Stocks plummeted following the Fed’s meeting and an S&P 500 dropping 1.7 percent. The yields on bonds, which fluctuate in inverse relation to price increased, with the yield for two years climbing over 4%, the highest level since 2007 and the yields on 10-year bonds reaching 3.640%, the most since February 2011. The yield curve was to be even more inverted, an indication of a looming recession.

The S&P 500 is down by 20 percent in the past year, and U.S. Treasuries have had the worst year of their history. The declines have occurred because they are being weighed down by the Fed has already reduced the rate by 300 basis points in the past year.

“Riskier assets are probably going to continue to struggle as investors are going to hold back and be a bit more defensive,” said Eric Sterner, chief investment officer at Apollon Wealth Management.

The rising yields of U.S. government bonds are likely to be a drag on the appeal to stocks Sterner said.

“Some investors may look at the equity markets and say the risk is not worth it, and they may shift more of their investments on the fixed income side,” he added. “We might not see as strong returns in the equity markets going forward now that interest rates have been somewhat normalized.”

Indeed, the mean forward price-to-earnings ratio on the S&P 500 was 14.4 in the year 2007 which was the most recent time when the Fed rates were 4.6 percent. This compares to an average forward P/E of less than 17 in the present which suggests that stocks could be further down when rates increase.

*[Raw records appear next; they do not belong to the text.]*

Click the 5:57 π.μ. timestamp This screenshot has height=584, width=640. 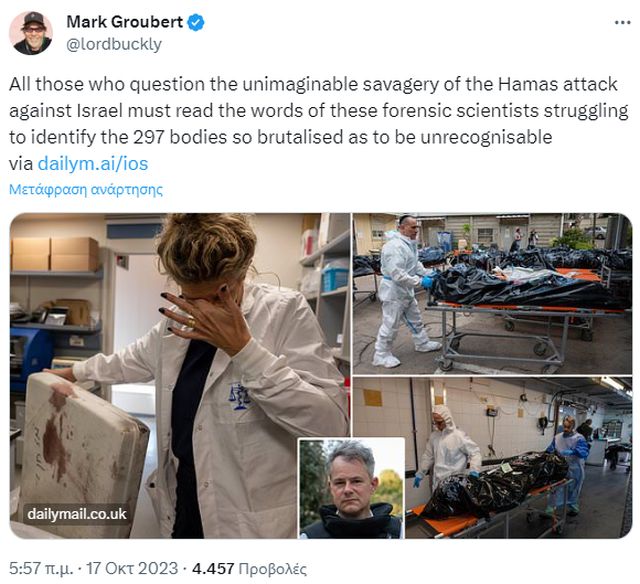[41, 568]
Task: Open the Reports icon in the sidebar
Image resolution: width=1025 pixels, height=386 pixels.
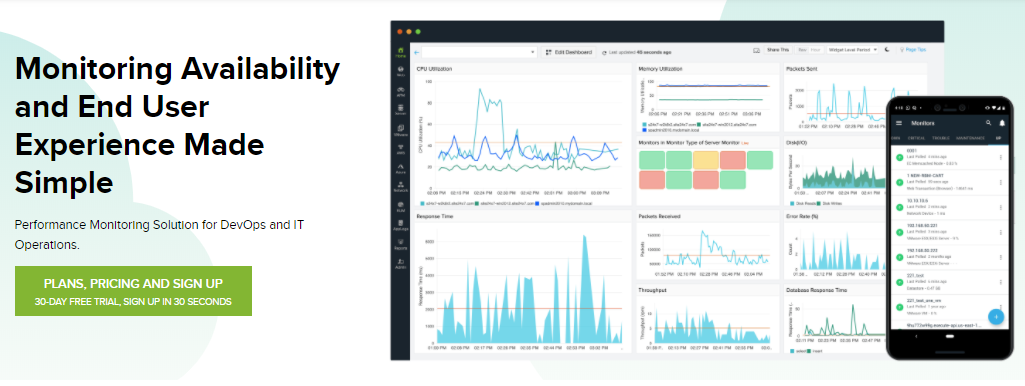Action: pyautogui.click(x=400, y=244)
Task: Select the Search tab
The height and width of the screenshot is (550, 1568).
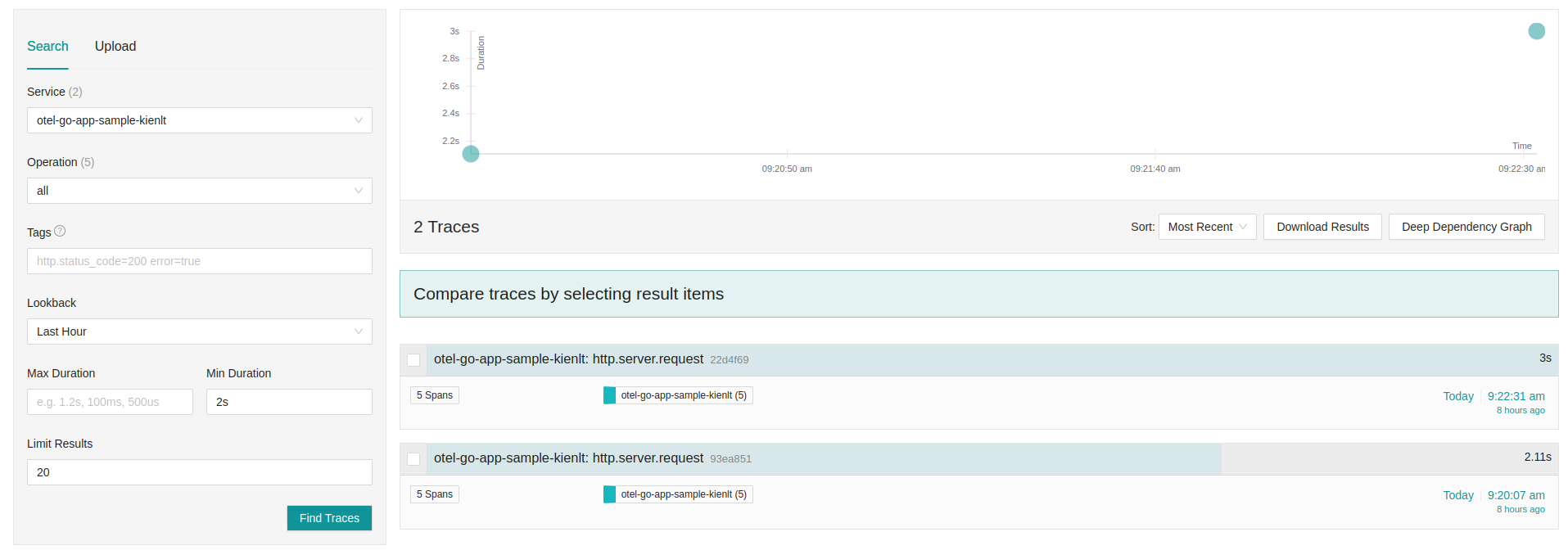Action: click(x=47, y=47)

“Powell is drawing a line in the sand and staying very committed to fighting inflation and is not as worried about spillover effects to the economy at this point,” said Anders Persson, chief investment officer for the global fixed income division at Nuveen. “We have more volatility ahead of us and the market will have to reset to that reality.”

THINKING ‘VERY CONSERVATIVELY’

Investors have piled up on assets like cash this year, as they seek some relief from market volatility as well as spotting opportunities to purchase bonds following the market slump.

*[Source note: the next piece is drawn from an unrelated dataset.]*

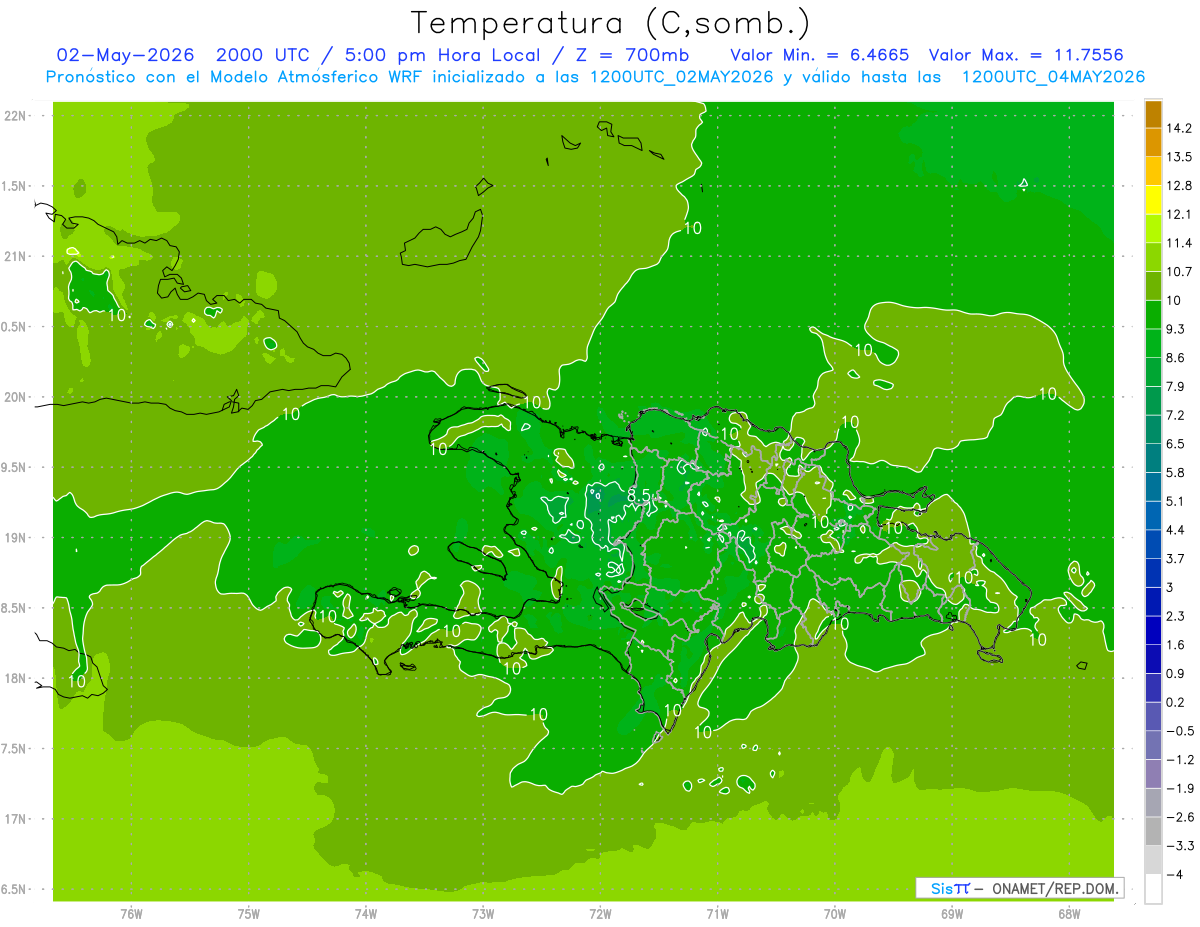Click the small triangular contour near 21.5N 68.4W

pyautogui.click(x=1024, y=183)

Many believe that high yields will draw in investors who are looking for income in the future months. The design of the Treasury yield curve, in which the short-term rate is higher than the longer-term ones, is a sign of the need to be cautious as well. The term is used to describe the inverted curve this phenomenon has been seen in the past during recessions.

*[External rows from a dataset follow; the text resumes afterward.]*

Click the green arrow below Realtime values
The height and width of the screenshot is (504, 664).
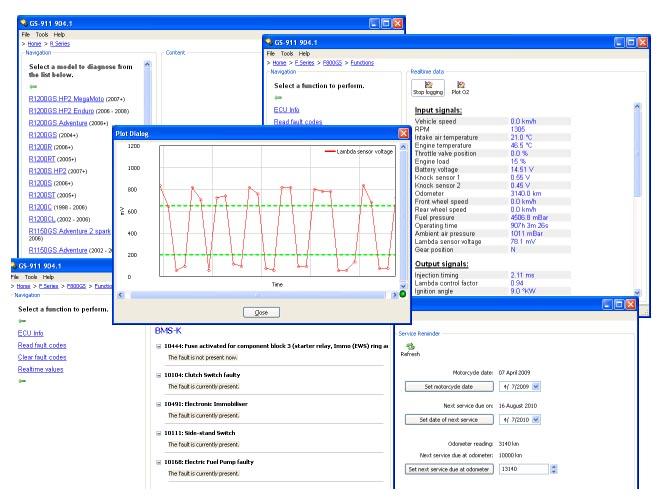22,380
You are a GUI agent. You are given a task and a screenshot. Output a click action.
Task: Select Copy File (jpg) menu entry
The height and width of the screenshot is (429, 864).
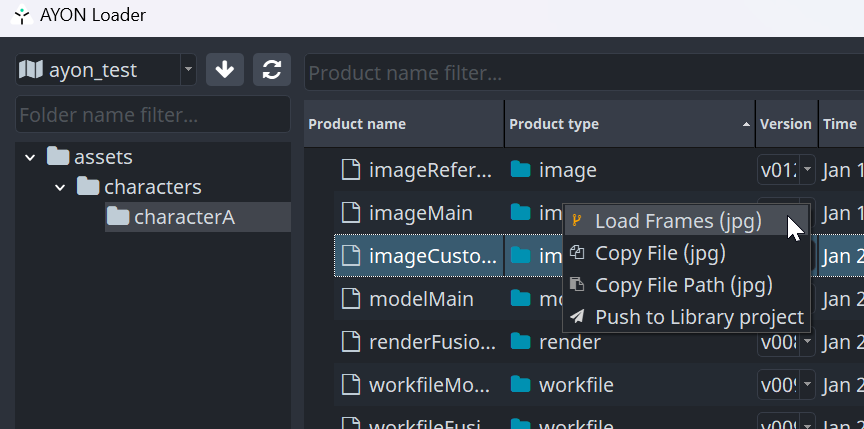pyautogui.click(x=660, y=253)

Related: Analysis: The Fed makes the rise in U.S. consumer stocks shaky, and inflation is the main focus.

“We’re trying to essentially determine where the curve is going,” said Charles Curry, managing director and senior portfolio manager of U.S. Fixed Income with Xponance and said that his company has been considering “very conservatively” and owns more Treasuries than it did in the past.

Peter Baden, CIO of Genoa Asset Management and Portfolio Manager of the US Benchmark Series the collection of U.S. Treasury ETF products The higher yields on the lower end of the Treasury yield curve are attractive. In the same vein rising risks of recession also increased the appeal of longer-dated bonds.

Powell’s position regarding inflation to the position of the former Fed chairman Paul Volcker, who tamed rising consumer prices in early 1980s through a drastic tightening of the monetary policy.

“(Powell’s) saying we will do what it takes. They need to put the brakes on demand and put that back in line with supply. This is their Paul Volcker moment,” he added.